● **Work task**
A faithful transcript of all the lines below, with no pictures, is the goal here.

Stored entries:
▬▬▬▬▬▬
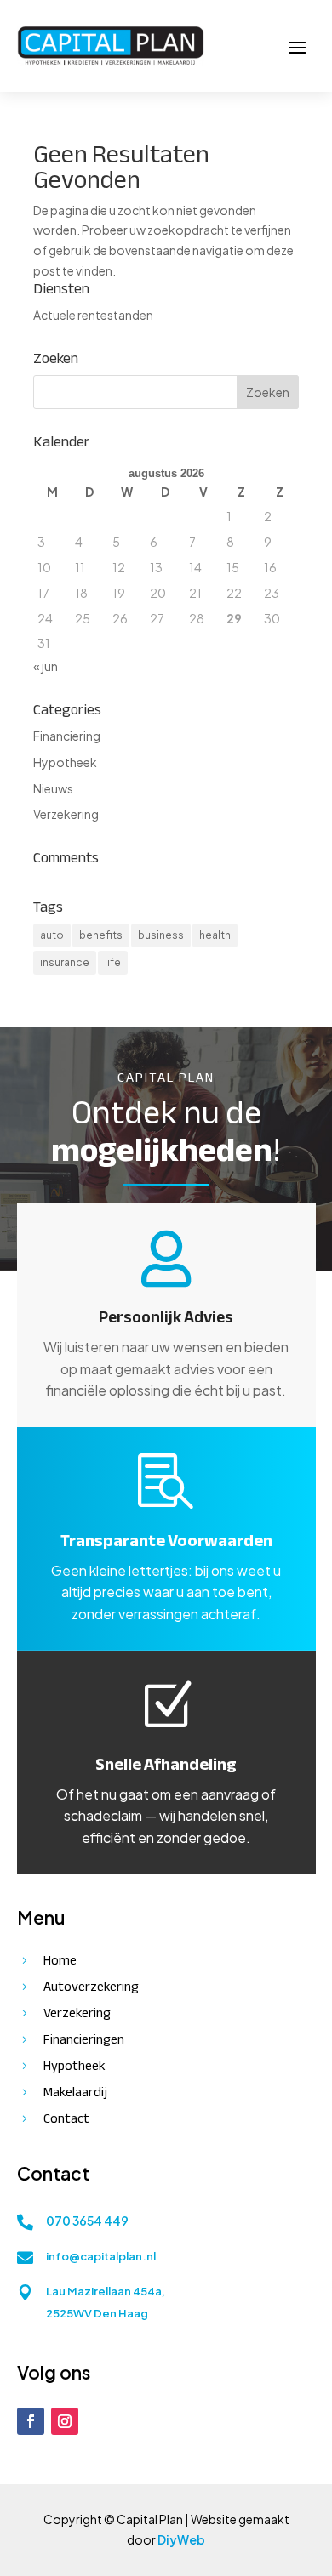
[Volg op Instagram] (64, 2421)
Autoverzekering (91, 1986)
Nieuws (53, 788)
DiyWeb (181, 2539)
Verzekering (66, 814)
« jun (45, 666)
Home (60, 1960)
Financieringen (83, 2039)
▬▬▬▬▬▬
● **Response for this exercise**
[Volg op Instagram] (64, 2421)
Autoverzekering (91, 1986)
Nieuws (53, 788)
DiyWeb (181, 2539)
Verzekering (66, 814)
« jun (45, 666)
Home (60, 1960)
Financieringen (83, 2039)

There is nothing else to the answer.